La conclusión es contundente: Brasil lidera con un promedio de élite, Argentina mantiene solidez, mientras México se queda muy atrás. Y eso que en los últimos 30 años se contrataron a entrenadores de gran conocimiento como José Luis Clerc y muchos jugadores emigraron al extranjero a las academias más conocidas.

Casos de referencia

El ejemplo brasileño es Luis Guto Miguel, de apenas 16 años y número 13 ITF, quien desde los 14 ya jugaba torneos internacionales. A los 15 ganó el J200 de Bogotá y el J100 de Cali, clasificando al US Open Junior. Este año fue semifinalista en Australia, campeón de un J300 en Medellín y del Astrid Bowl en Bélgica, además de llegar a semifinales del US Open.
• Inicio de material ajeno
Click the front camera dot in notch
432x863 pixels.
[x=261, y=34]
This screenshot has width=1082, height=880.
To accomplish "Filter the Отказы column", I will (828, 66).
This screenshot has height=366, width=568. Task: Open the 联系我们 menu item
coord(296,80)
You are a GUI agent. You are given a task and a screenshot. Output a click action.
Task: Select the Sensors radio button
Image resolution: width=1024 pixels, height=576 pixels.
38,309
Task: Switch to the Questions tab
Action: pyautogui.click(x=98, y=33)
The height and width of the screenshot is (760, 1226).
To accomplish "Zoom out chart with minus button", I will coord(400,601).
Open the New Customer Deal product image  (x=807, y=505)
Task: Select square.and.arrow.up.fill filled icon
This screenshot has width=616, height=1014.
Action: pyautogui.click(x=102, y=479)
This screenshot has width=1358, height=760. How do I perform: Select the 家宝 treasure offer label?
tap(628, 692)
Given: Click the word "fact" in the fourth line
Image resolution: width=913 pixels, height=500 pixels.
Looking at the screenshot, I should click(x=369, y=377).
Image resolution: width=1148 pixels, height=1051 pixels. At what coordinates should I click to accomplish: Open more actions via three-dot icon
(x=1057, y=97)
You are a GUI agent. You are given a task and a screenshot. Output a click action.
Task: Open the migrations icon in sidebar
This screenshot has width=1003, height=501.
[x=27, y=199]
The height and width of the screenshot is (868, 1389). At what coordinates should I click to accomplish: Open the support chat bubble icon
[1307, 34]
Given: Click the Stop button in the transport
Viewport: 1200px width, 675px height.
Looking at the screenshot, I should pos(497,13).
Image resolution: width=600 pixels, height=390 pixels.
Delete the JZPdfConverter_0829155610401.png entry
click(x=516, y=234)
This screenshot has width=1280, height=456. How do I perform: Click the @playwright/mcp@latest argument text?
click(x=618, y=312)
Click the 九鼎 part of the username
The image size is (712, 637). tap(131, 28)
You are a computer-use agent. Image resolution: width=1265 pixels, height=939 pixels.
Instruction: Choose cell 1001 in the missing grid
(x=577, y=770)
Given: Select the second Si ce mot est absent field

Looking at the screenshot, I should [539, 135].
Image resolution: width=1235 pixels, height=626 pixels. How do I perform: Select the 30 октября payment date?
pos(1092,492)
México tiene torneos equivalentes, lo cual baja enormemente el costo de competición,  pero no consigue que sus juveniles lleguen con frecuencia a semifinales o finales. El último  exponente (2023) es Rodrigo Pacheco, considerado un “garbanzo de a libra”. Desde el 2000, solo tres mexicanos alcanzaron el Top 10 ITF: César Ramírez, Bruno Echagaray y Pacheco.

En el ATP, el mejor posicionado en los últimos 30 años sigue siendo Luis Herrera, 49 del mundo en 1992. Muchos confían en que Pacheco pueda superarlo, pero la pregunta es: ¿por qué solo aparece uno cada tantos años en un país de más de 100 millones de habitantes?

Reflexión final

México tiene el calendario, los torneos y las oportunidades. Los puntos que se reparten aquí bastan para construir un ranking mundial competitivo. Pero ganar en casa no basta: hay que trascender y validar esos resultados en el extranjero.

La responsabilidad no recae únicamente en la FMT —donde solo unos pocos directivos, como Luis Díaz Barriga, dominan a fondo el tema—, sino en academias y entrenadores que deben formar a jugadores capaces de aprovechar este “paraíso competitivo”. El foro esta abierto para Diaz Barriga para que ponga el dedo en el renglón.

Si no se logra, México seguirá dependiendo de excepciones brillantes, en lugar de construir una generación sólida que pueda competir con Brasil y Argentina. Y nos vienen a la mente Pedro Alatorre y Erik Casas, finalista y campeón del Banana Bowl cuando esta justa era la más importante de Sudamérica.